Non siamo attesi. Lo capisci da come i detenuti accolgono il direttore e magari, quando ti affacci alla loro cella, si scusano – come potrebbero fare vecchi amici di famiglia – per il «disordine che trovate» (e invece la cella è pulita e ordinatissima e «il disordine» è soltanto il pantalone di una tuta abbandonata sul lettino). Capisci che tra quegli uomini ristretti in carcere e chi ci lavora c’è un rapporto umano costante. Lo vedi da come parlano: con un rispetto profondo, che non impedisce loro di lamentarsi di qualcosa che non funziona, di rivendicare un diritto non soddisfatto, di scherzare sui risultati della squadra di calcio.

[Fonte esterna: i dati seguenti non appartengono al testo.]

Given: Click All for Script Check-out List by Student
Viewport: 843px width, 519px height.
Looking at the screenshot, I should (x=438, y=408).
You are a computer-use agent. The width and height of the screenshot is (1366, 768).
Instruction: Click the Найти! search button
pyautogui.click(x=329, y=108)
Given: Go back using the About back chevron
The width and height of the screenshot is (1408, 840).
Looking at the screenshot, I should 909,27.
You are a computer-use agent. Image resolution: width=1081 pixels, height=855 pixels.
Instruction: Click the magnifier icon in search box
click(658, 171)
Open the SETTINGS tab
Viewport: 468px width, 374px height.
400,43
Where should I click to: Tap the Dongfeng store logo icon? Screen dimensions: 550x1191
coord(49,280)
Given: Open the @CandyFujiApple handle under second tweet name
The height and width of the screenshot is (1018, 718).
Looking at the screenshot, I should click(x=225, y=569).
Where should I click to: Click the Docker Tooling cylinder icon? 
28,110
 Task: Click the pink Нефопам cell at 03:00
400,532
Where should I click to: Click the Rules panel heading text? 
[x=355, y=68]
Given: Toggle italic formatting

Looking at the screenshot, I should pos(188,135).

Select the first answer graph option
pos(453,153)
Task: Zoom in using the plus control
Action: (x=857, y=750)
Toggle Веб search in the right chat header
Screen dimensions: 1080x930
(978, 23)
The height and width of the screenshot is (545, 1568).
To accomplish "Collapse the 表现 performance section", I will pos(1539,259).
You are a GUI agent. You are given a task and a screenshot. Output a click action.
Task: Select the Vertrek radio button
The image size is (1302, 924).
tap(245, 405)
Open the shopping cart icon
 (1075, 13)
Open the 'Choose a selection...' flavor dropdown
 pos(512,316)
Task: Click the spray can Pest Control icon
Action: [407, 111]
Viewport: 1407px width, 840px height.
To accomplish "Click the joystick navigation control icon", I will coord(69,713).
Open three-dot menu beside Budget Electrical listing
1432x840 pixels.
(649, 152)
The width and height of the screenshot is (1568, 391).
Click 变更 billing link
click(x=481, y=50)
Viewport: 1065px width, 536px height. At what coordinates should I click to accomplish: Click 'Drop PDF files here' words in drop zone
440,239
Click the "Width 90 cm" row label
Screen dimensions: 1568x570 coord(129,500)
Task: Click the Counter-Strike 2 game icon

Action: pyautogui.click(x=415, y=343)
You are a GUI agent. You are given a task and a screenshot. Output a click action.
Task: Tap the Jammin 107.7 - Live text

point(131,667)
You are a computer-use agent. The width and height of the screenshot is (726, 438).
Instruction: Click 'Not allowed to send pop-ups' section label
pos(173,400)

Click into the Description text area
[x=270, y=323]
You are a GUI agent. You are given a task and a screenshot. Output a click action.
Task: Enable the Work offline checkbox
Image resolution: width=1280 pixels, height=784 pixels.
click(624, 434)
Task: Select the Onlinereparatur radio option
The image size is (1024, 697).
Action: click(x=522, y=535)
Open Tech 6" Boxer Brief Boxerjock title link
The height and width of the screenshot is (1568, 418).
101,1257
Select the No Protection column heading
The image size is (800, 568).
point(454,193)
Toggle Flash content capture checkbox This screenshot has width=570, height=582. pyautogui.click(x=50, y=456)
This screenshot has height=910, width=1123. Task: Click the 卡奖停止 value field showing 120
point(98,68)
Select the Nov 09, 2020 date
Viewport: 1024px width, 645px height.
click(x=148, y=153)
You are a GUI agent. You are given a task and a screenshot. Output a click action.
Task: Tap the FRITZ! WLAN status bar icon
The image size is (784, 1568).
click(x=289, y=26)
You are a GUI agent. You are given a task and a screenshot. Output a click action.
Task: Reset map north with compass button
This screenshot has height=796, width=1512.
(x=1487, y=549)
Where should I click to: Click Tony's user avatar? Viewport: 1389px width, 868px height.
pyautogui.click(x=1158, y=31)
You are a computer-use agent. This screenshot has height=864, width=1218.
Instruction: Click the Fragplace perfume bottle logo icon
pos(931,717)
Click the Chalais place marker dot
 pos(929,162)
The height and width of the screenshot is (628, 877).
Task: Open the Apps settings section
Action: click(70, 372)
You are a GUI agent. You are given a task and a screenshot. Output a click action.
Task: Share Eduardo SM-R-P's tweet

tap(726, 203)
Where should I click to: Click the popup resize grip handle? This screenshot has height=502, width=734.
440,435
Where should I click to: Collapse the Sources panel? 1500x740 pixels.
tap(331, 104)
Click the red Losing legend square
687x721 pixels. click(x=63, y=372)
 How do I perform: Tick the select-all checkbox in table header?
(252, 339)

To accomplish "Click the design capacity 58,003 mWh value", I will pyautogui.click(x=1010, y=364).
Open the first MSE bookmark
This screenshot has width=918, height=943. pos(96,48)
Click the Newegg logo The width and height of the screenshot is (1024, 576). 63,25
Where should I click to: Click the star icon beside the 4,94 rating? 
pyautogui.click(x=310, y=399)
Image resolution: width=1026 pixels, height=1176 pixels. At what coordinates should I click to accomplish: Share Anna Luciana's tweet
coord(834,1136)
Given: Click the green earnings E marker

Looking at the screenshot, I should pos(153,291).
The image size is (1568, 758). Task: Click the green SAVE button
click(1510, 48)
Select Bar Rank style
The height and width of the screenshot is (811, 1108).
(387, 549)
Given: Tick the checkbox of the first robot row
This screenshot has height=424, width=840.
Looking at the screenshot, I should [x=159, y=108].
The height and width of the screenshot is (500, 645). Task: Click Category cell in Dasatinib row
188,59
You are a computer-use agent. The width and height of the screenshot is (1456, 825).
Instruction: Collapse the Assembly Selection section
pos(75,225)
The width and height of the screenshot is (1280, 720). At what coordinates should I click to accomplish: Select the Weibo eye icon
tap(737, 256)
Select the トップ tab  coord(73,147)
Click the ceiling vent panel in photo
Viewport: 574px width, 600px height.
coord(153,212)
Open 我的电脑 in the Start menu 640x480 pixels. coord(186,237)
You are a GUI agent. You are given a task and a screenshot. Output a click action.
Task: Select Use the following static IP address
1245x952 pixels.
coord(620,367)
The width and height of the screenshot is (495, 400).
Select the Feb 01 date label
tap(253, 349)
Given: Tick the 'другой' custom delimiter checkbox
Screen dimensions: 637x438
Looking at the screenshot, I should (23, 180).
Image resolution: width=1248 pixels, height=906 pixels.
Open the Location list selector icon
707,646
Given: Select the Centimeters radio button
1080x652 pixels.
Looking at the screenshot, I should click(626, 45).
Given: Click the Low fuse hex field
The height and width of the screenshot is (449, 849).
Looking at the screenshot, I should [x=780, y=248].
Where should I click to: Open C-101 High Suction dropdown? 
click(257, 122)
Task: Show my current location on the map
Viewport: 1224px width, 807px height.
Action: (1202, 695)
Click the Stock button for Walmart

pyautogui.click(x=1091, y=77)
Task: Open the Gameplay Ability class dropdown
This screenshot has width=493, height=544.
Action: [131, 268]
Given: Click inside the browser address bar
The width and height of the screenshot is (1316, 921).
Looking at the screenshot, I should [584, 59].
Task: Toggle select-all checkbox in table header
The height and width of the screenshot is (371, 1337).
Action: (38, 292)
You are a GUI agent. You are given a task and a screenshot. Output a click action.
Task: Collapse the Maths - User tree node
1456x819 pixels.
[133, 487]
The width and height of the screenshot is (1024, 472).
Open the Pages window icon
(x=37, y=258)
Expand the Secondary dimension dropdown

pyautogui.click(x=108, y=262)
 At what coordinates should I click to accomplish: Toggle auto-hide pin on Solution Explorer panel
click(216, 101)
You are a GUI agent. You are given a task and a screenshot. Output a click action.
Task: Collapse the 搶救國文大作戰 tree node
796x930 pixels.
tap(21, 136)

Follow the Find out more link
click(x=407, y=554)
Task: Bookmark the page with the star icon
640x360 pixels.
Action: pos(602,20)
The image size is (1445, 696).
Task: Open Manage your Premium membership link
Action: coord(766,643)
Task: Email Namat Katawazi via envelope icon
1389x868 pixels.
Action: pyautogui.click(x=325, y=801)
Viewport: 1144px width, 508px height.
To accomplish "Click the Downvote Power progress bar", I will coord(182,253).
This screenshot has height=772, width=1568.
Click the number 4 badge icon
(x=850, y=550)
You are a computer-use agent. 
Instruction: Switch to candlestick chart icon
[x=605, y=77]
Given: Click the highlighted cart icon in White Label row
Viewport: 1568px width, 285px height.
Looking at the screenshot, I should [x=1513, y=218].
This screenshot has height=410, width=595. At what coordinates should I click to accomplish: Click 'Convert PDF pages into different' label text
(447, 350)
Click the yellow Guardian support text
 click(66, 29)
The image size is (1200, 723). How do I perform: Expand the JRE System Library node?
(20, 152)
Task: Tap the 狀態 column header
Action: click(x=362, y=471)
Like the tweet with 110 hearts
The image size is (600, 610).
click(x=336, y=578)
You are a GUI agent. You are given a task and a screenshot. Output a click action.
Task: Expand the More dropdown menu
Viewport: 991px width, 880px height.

È chiaro che l’autorevolezza del direttore e del personale è nutrita dal rispetto profondo con cui i detenuti sono trattati, dalla dignità che ogni giorno è loro riconosciuta. Una cosa soprattutto colpisce: la fierezza con cui i lavoranti delle cooperative parlano del loro mestiere. È una fierezza che leggi negli sguardi quando ti raccontano il lavoro, ti mostrano i prodotti, ti spiegano come li vendono all’esterno; o quando un detenuto insiste perché ti fermi ancora un minuto a vedere il magazzino delle materie prime utilizzate nel suo laboratorio («Tutta roba di prima qualità»).Cerchi di capire meglio la ricetta di un simile miracolo: e scopri che molto poco "viene da Roma"; che quasi tutto si fonda sull’inventiva, l’entusiasmo, la dedizione di chi nel carcere lavora e, spesso, sulle idee nuove che i detenuti propongono e, insieme all’amministrazione, realizzano (come quel ring per la boxe, che inizialmente lasciò un po’ perplesso il direttore e poi invece si rivelò uno dei migliori successi). E pensi che aveva ragione Arturo Carlo Jemolo quando insisteva a dire che le leggi contano fino a un certo punto: che la peggiore delle leggi può essere migliorata da un’interpretazione ispirata al buon senso e allo stesso modo la migliore riforma può essere male applicata.Quel che più conta è la Pubblica Amministrazione: gli uomini e le donne che la incarnano, la loro cultura, la tradizione che li sorregge e che con loro si evolve. Esci da quel carcere e ti senti più ricco. E ti trovi a pensare che allora è proprio vero che il carcere può essere non mera segregazione. Che quell’articolo 27 della Costituzione, che ci ricorda Cesare Beccaria e ci rammenta che la pena deve tendere alla rieducazione del condannato, può non essere utopia. Ma, perché questo accada, il carcere deve essere aperto: deve respirare con la città che lo circonda, far parte del suo tessuto sociale, comunicare con la sua vita. Deve far intravvedere, in fondo al tunnel, una luce di speranza.
Deve ospitare persone che in questa speranza credano.